►
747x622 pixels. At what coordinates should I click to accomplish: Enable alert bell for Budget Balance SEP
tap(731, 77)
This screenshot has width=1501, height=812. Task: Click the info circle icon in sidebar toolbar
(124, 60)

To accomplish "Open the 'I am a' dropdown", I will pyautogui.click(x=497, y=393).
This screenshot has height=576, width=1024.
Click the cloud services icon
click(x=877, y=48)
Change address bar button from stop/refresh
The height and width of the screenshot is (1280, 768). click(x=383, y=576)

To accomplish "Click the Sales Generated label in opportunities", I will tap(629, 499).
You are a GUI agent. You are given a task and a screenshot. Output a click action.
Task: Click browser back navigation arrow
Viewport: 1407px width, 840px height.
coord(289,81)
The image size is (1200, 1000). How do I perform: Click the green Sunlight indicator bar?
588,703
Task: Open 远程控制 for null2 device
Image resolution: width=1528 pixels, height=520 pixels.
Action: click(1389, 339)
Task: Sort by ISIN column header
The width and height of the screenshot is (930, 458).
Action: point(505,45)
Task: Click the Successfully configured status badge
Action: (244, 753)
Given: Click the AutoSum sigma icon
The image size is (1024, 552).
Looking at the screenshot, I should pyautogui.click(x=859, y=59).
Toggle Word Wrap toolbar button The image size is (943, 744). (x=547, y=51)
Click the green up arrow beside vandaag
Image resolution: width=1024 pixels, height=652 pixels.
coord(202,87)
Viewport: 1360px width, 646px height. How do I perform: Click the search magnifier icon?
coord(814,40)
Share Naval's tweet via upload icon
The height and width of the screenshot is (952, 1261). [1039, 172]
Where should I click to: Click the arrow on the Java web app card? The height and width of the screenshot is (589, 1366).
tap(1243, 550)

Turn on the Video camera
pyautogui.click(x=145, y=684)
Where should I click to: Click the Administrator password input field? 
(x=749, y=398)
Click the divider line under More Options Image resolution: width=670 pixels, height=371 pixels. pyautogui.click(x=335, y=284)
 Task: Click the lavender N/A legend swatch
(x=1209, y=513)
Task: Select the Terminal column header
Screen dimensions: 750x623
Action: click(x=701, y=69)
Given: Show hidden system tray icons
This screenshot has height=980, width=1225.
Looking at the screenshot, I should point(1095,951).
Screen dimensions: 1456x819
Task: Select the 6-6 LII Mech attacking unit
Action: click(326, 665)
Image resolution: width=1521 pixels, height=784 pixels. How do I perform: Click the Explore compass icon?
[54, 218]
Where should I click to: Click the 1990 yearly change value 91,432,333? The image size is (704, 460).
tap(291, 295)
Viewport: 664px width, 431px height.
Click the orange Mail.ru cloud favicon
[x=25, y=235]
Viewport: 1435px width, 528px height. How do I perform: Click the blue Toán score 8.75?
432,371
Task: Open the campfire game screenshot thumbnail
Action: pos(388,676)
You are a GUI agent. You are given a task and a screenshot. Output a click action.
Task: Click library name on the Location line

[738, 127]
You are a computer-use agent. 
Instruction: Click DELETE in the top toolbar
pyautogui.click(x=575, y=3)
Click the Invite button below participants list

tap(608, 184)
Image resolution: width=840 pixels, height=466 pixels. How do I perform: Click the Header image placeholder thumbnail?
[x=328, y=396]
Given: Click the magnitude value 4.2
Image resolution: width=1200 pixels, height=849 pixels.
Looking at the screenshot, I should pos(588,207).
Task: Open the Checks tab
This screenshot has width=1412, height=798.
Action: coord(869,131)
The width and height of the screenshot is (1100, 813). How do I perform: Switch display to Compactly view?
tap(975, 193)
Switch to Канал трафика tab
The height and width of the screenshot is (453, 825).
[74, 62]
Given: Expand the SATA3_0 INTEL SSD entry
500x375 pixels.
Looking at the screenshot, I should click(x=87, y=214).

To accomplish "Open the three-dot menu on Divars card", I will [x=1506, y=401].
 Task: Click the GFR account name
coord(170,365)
◄
- TASK DIRECTIONS: Every entry should be retyped exactly as it appears.

- SOLUTION FOR THIS PROBLEM:
747x622 pixels. At what coordinates should I click to accomplish: Enable alert bell for Budget Balance SEP
tap(731, 77)
This screenshot has width=1501, height=812. Task: Click the info circle icon in sidebar toolbar
(124, 60)

To accomplish "Open the 'I am a' dropdown", I will pyautogui.click(x=497, y=393).
This screenshot has height=576, width=1024.
Click the cloud services icon
click(x=877, y=48)
Change address bar button from stop/refresh
The height and width of the screenshot is (1280, 768). click(x=383, y=576)

To accomplish "Click the Sales Generated label in opportunities", I will tap(629, 499).
You are a GUI agent. You are given a task and a screenshot. Output a click action.
Task: Click browser back navigation arrow
Viewport: 1407px width, 840px height.
coord(289,81)
The image size is (1200, 1000). How do I perform: Click the green Sunlight indicator bar?
588,703
Task: Open 远程控制 for null2 device
Image resolution: width=1528 pixels, height=520 pixels.
Action: click(1389, 339)
Task: Sort by ISIN column header
The width and height of the screenshot is (930, 458).
Action: point(505,45)
Task: Click the Successfully configured status badge
Action: (244, 753)
Given: Click the AutoSum sigma icon
The image size is (1024, 552).
Looking at the screenshot, I should pyautogui.click(x=859, y=59).
Toggle Word Wrap toolbar button The image size is (943, 744). (x=547, y=51)
Click the green up arrow beside vandaag
Image resolution: width=1024 pixels, height=652 pixels.
coord(202,87)
Viewport: 1360px width, 646px height. How do I perform: Click the search magnifier icon?
coord(814,40)
Share Naval's tweet via upload icon
The height and width of the screenshot is (952, 1261). [1039, 172]
Where should I click to: Click the arrow on the Java web app card? The height and width of the screenshot is (589, 1366).
tap(1243, 550)

Turn on the Video camera
pyautogui.click(x=145, y=684)
Where should I click to: Click the Administrator password input field? 
(x=749, y=398)
Click the divider line under More Options Image resolution: width=670 pixels, height=371 pixels. pyautogui.click(x=335, y=284)
 Task: Click the lavender N/A legend swatch
(x=1209, y=513)
Task: Select the Terminal column header
Screen dimensions: 750x623
Action: click(x=701, y=69)
Given: Show hidden system tray icons
This screenshot has height=980, width=1225.
Looking at the screenshot, I should point(1095,951).
Screen dimensions: 1456x819
Task: Select the 6-6 LII Mech attacking unit
Action: click(326, 665)
Image resolution: width=1521 pixels, height=784 pixels. How do I perform: Click the Explore compass icon?
[54, 218]
Where should I click to: Click the 1990 yearly change value 91,432,333? The image size is (704, 460).
tap(291, 295)
Viewport: 664px width, 431px height.
Click the orange Mail.ru cloud favicon
[x=25, y=235]
Viewport: 1435px width, 528px height. How do I perform: Click the blue Toán score 8.75?
432,371
Task: Open the campfire game screenshot thumbnail
Action: pos(388,676)
You are a GUI agent. You are given a task and a screenshot. Output a click action.
Task: Click library name on the Location line

[738, 127]
You are a computer-use agent. 
Instruction: Click DELETE in the top toolbar
pyautogui.click(x=575, y=3)
Click the Invite button below participants list

tap(608, 184)
Image resolution: width=840 pixels, height=466 pixels. How do I perform: Click the Header image placeholder thumbnail?
[x=328, y=396]
Given: Click the magnitude value 4.2
Image resolution: width=1200 pixels, height=849 pixels.
Looking at the screenshot, I should pos(588,207).
Task: Open the Checks tab
This screenshot has width=1412, height=798.
Action: coord(869,131)
The width and height of the screenshot is (1100, 813). How do I perform: Switch display to Compactly view?
tap(975, 193)
Switch to Канал трафика tab
The height and width of the screenshot is (453, 825).
[74, 62]
Given: Expand the SATA3_0 INTEL SSD entry
500x375 pixels.
Looking at the screenshot, I should click(x=87, y=214).

To accomplish "Open the three-dot menu on Divars card", I will [x=1506, y=401].
 Task: Click the GFR account name
coord(170,365)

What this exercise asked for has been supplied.